Buddy Holly Glasses Fad Please Stay!

Trendy teens and twenty somethings gather ’round as I tell you why I love those black, plastic lined frames.  Way before that hot chick’s dad on Heros donned a pair of semi-Holly specs these glasses made their debut.  And no you on the verge of 30 blog lurkers, I’m not just talking about a Weezer song.  They are retro and not 80s retro, but retro retro.  You know, before color TV retro; that malt shop going, sock hop dancing, and “I like Ike” type of retro.  Which in my eyes sure is swell.  So pull up a chair, or a carpet square depending on your age, hunker down in your fallout shelter and let me tell you why I think this fad needs to hang around.

(The Author requests that if you own a pair of Holly-Specs that you read this blog entry with them on.)

Buddy Holly

Buddy Holly


First let me define “Holly-Specs” since, this is the term I will now use in reference to these glasses.

Holly-Specs /HOL-ee SPe-ks/ noun:  Glasses consisting of large, black plastic rims.  Often containing silver dots in each corner for flare. Originated with Buddy Holly.  See Also: RayBan or 1950s High School Nerd.  (image above)

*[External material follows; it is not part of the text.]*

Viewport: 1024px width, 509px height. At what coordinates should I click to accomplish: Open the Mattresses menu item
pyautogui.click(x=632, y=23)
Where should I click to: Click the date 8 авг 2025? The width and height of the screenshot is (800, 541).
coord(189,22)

Now, why do I love this fad and why do I think it should stay around?  Really, the answer to both of these questions are the same.  Frist and foremost, these glasses are just plain fun.  I can always get behind a fashion statement that allows me to smile.  This has not been the case for recent trends like Crocs, Ugg Boots, and over-sized neon 80s plastic jewelry.   These are fashion products that come with excuses.

I know, they’re hideously ugly, but they really are comfortable.

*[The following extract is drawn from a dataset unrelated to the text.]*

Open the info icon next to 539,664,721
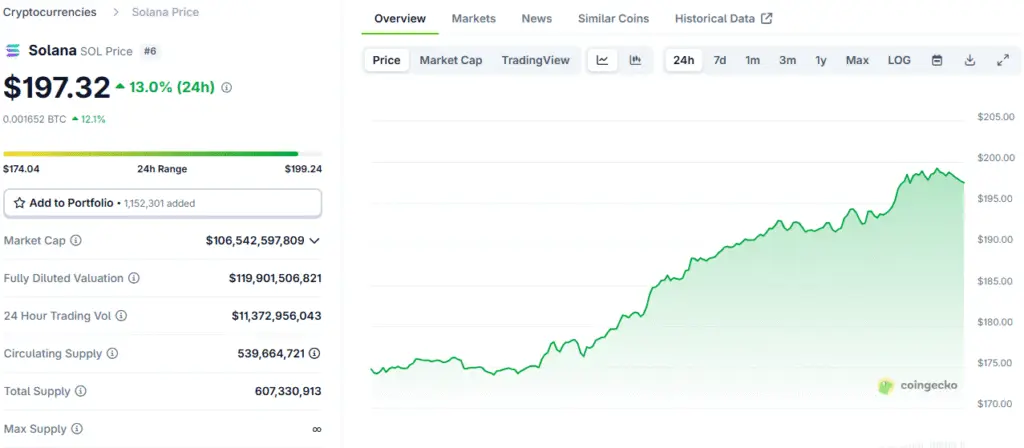The height and width of the screenshot is (448, 1024). coord(314,353)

I don’t buy it.  Anytime you need to justify why you are wearing what you are wearing you should have never put it on in the first place.  Its as bad as going out in fur or pleather- you’re always going to have to be on the fashion defensive, which makes for a long day of explaining why you spent $300 on an outfit you’re uncomfortable in.  Face it,  you’re day is doomed to failure and you should have learned a long time ago that the need to preface anything fasion statement with “I know, but” isn’t a statement.  It is a mistake.

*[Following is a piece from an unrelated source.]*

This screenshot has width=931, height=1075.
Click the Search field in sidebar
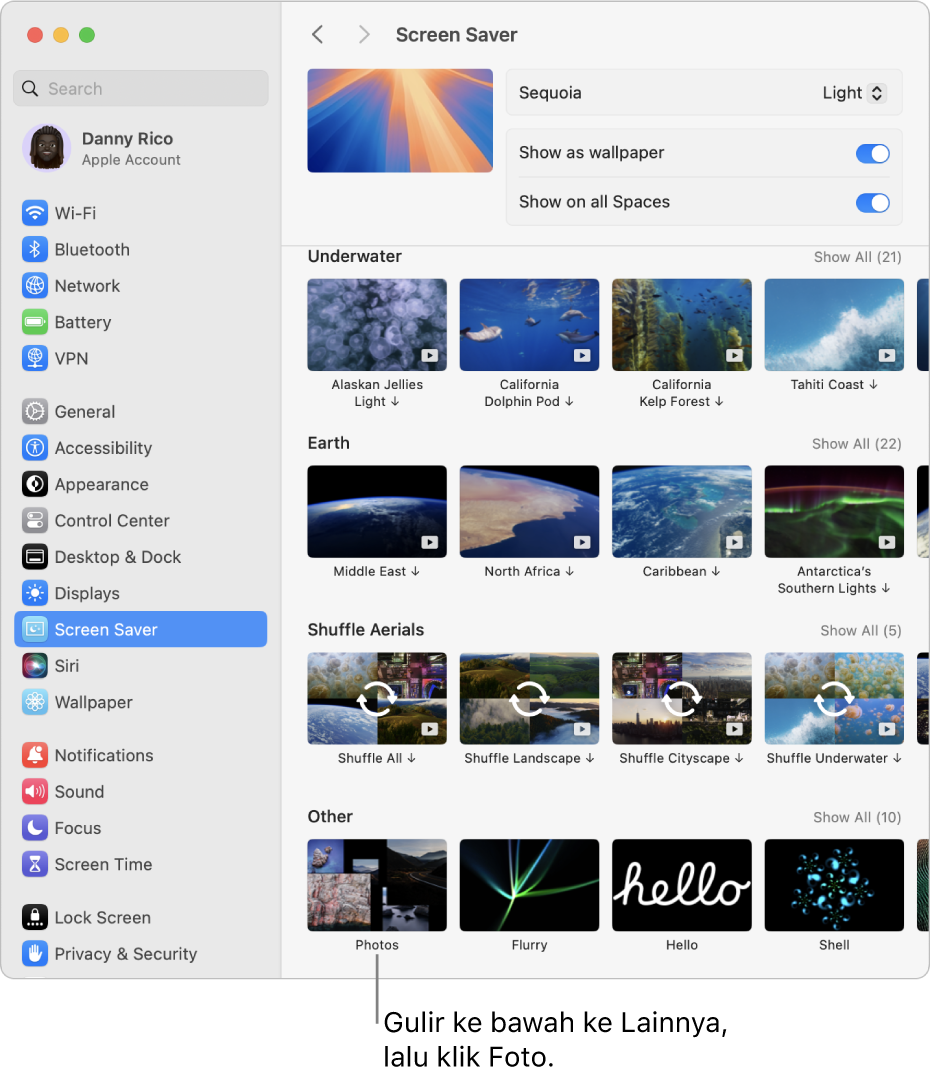tap(141, 88)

The great thing is that Holly-Specs come excuse free.  You put them on and it is instantaneous smiles of yourself and the people around you.  Seriously, try to not have a good time when you feel like at any point you could bust out the lastest moves from American Bandstand.  Moreover, Holly-specs make you feel 12 times smarter.  Worried about sputnik or the A-bomb?  It is okay.  You have all the answers because, unlike other glasses, you don’t wear Holly-Specs to make yourself seem mature.  No, you wearing them because you need them to study.  It does not matter if you actually need them or whether or not you actually study, all that matters is that people think you do.  As an added bonus to the “I study” facade, it makes men less threatening to overprotective fathers.  Got a date?  Wear some Holly-Specs.   Dads of this generation will not believe that any man wearing the pair of glasses that the kids from his high school science club has any moves with the ladies.  SCORE!  (Literally, Score!)

Most importantly, Holly-Specs show personality.  They say that you can have fun, yet still be serious.  They are to glasses what mullets are to hair.  Except they don’t bring up thoughts of NASCAR,  trailer parks, or make you think that the domestic spouse abuser you’re wearing under you’re bud light shirt is most likely covered bbq stains on it (a sucker bet I take anytime someone wears a beer-sponsored shirt) .  Holly-specs also doesn’t have a bad ambassador like Billy Ray Cyrus. They have Buddy Holly who is eternally cool.  Come to think of it they aren’t the mullet of the glasses world.  They are just plain fantastic.

Buy a pair.  Wear them.  Make yourself happy.  It so easy to fall in love with Holly-Specs.


Responses

  1. Haha, this was a great post. I really did run to the other side of the house to grab a pair. And you have a good point, they are ridiculously comfortable. Hence why I’ve bought like 5 pairs, some prescription some not.

  2. [...] THE FULL ARTICLE HAS BEEN MOVED TO CARDBOARDBABY.COM: [...]

  3. I’m having a 50s rock n roll theme wedding (check out my blog!), and I got elvis specs, pointy secretary specs and now all that I’m lacking is this, a buddy holly specs!